White House Pushes Blue ButtonBroader Adoption of Secure Records Downloads Sought
A new Presidential Innovation Fellows program, which seeks developers for short-term technology assignments, includes a project designed to spread the use of the Blue Button medical records secure download function.
The Blue Button, popularized by the Department of Veterans Affairs, enables patients to securely download certain medical records in a simple text file.
The fellowship program was announced May 23 in conjunction with the Obama Administration's new "digital government" strategy that requires every federal agency to make at least two services available to the public via mobile applications within a year (see: Obama Unveils Mobile Tech Strategy).
The Blue Button effort is one of five projects in the fellowship program that will "pair top innovators from the private sector, non-profits or academia with federal government employees to collaborate on game-changing solutions that aim to deliver significant business results in just six months," according to a White House announcement. "Each team of innovators will work together in-person in Washington on focused sprints while being supported by a broader community of interested citizens throughout the country."
For the Blue Button project, the White House is seeking one "high-impact, high-energy entrepreneur" to lead the effort for six to 12 months, starting in July. The project is designed to spread Blue Button implementation in the private sector and help to "stimulate the development of tools that can help individuals utilize their own data to improve their health and healthcare," the announcement states.
How It Works
The Blue Button concept, which the Markle Foundation developed in collaboration with other groups, calls for the use of a set of privacy and security policies (see Using Blue Button for Records Access).

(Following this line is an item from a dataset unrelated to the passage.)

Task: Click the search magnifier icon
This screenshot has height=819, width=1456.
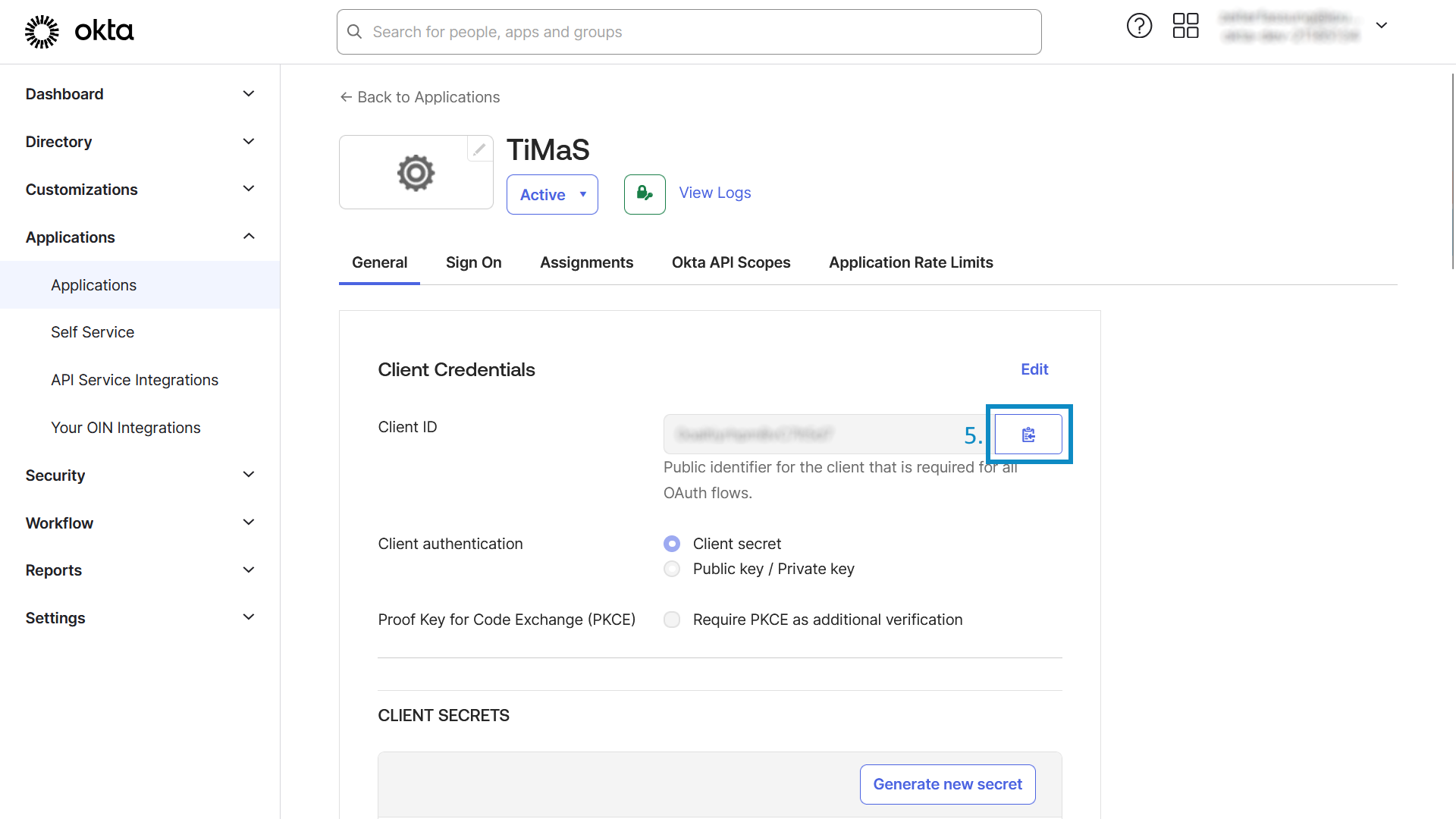Action: pyautogui.click(x=354, y=32)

By clicking on the button on a website, patients can securely download and store certain health information and then share it with physicians and others. Patients also can authorize the use of a Blue Button transfer of their medical data from one physician to another.
Almost 1 million Americans have used the Blue Button to download health information, such as current medications, drug allergies, treatment data and lab reports, according to the White House announcement.

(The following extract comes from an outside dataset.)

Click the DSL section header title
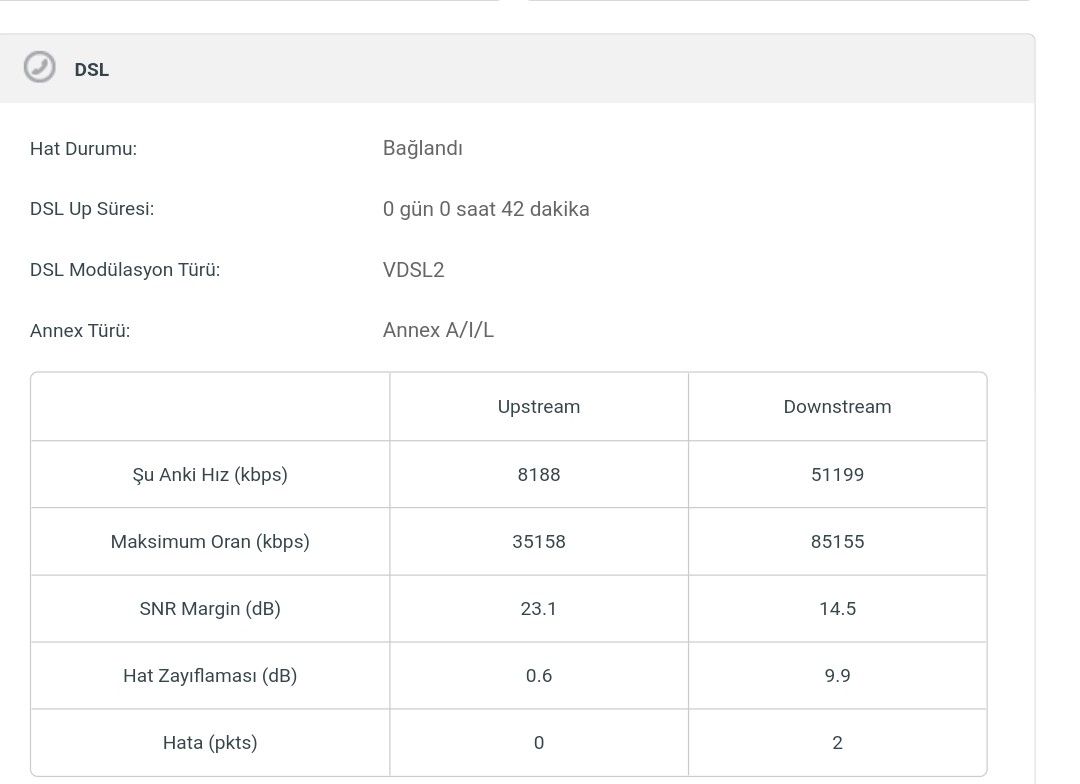Screen dimensions: 1080x784 click(91, 70)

More than 500,000 veterans are using the Blue Button to download information from their My HealtheVet personal health record, says Roger Baker, CIO at the Department of Veterans Affairs. Blue Button is also available to members of the armed forces and Medicare beneficiaries. Plus, it's available to patients of more than 250,000 physicians in the private sector, Baker says. Insurers Aetna, UnitedHealthcare and Blue Cross Blue Shield are among those that have committed to using the download function, he adds.
In January, The Office of Personnel Management asked health insurers in the Federal Employees Health Benefit Program to add Blue Button functionality to their websites (see: Blue Button Secure Downloads Expand).

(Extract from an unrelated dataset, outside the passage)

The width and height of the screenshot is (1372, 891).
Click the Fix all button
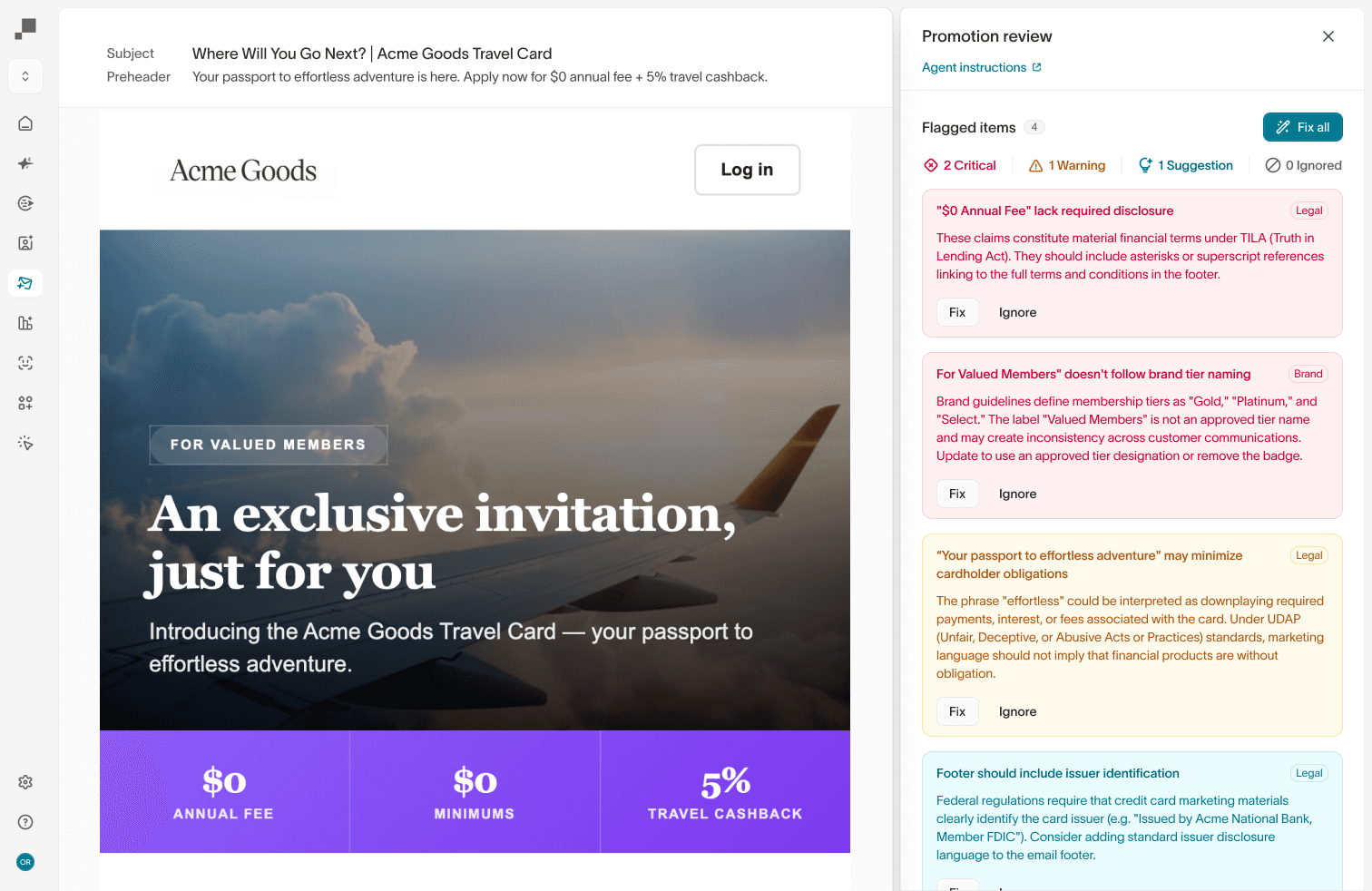click(x=1302, y=127)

More information about the VA's blue button effort is available on the VA website.
Other Fellowship Projects
The four other fellowship projects include:
- Creating a system that enables U.S. government programs to move from making cash payments to support foreign policy, development assistance, government operations or commercial activities to using electronic payments via mobile devices, smart cards and other methods;
- Launching open data initiatives designed to ease consumer access to information on the web, "whether it's finding the right healthcare provider, identifying the college that provides the best value for their money, saving money on electricity bills through smarter shopping or keeping their families safe by knowing which products have been recalled ...;"
- Improving government websites by creating a "streamlined and intuitive system for presenting information and accepting feedback around the needs of citizens;"
- Creating a streamlined process for the federal government to do business with small, high-growth companies by easing the "request for proposal" process.